====== DATASET
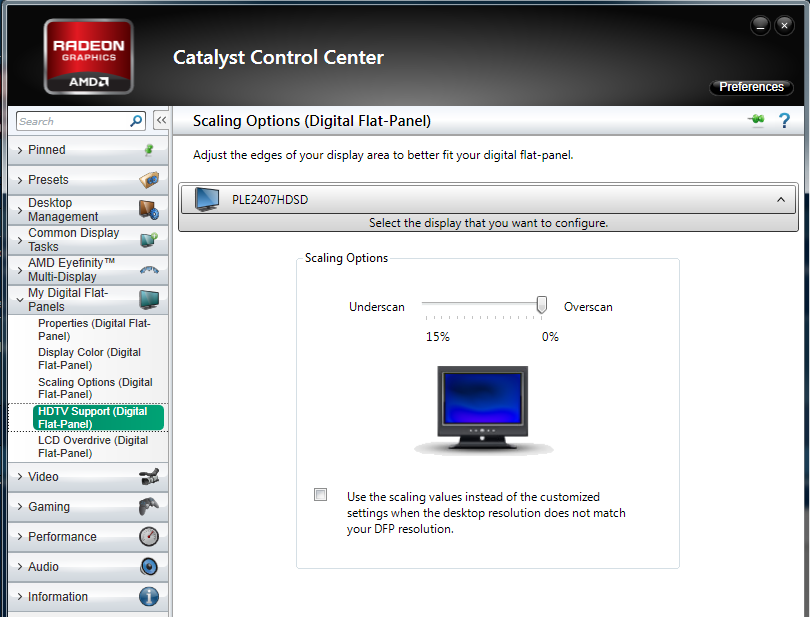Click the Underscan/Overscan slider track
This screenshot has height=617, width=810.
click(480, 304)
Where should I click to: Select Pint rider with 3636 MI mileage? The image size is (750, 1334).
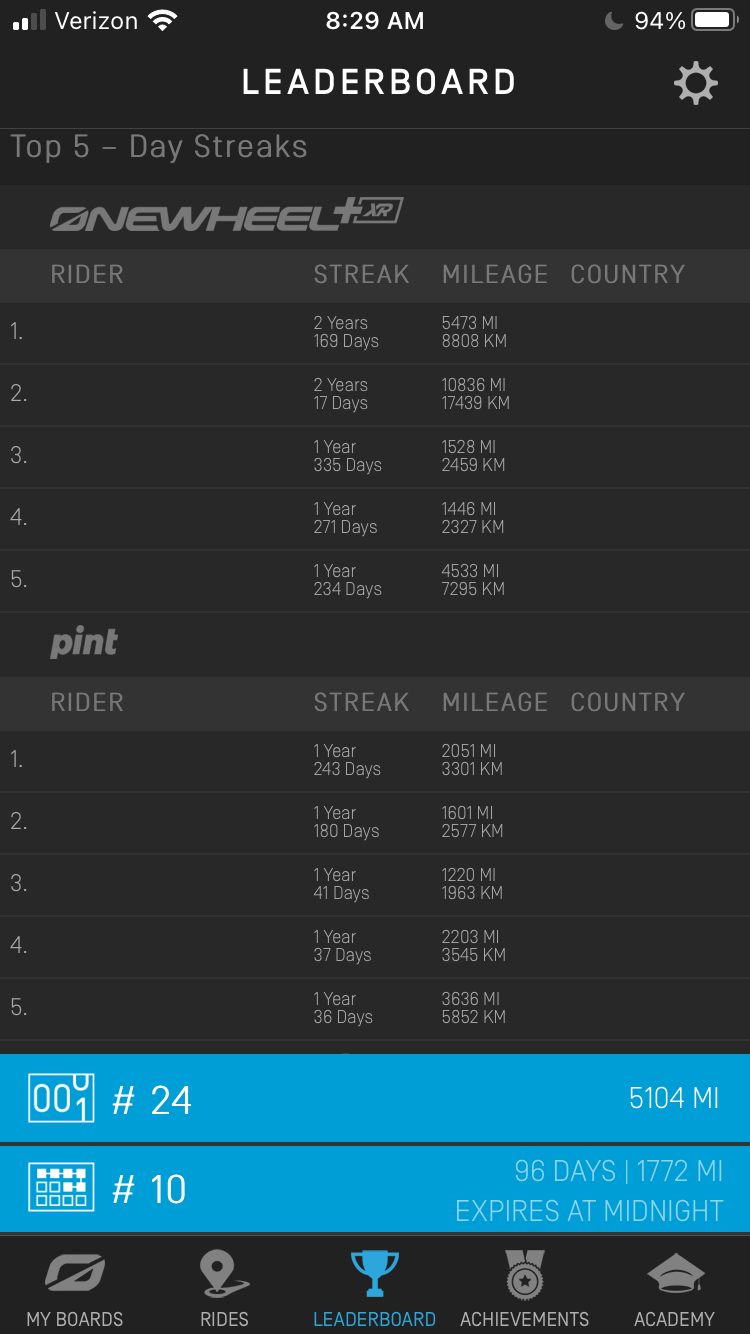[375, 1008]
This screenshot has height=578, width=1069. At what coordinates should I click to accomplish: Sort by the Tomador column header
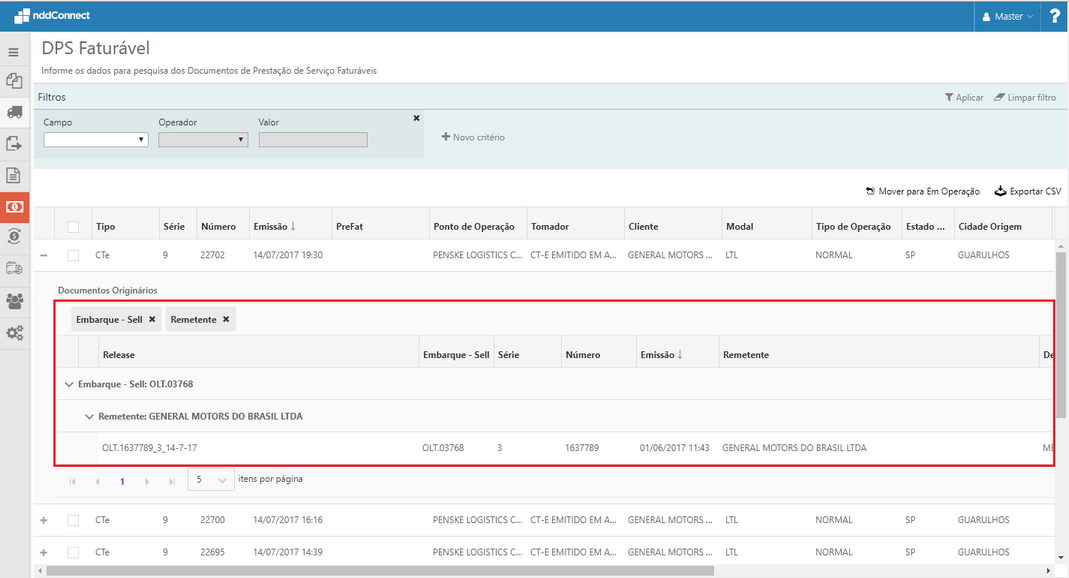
============
WHAT IS REQUIRED: Give back exactly the lines from the one with "Where should I" through the end of the records above, inclusive, and omit any pictures.

RESPONSE:
Where should I click to: Select Pint rider with 3636 MI mileage? The image size is (750, 1334).
[375, 1008]
This screenshot has height=578, width=1069. At what coordinates should I click to accomplish: Sort by the Tomador column header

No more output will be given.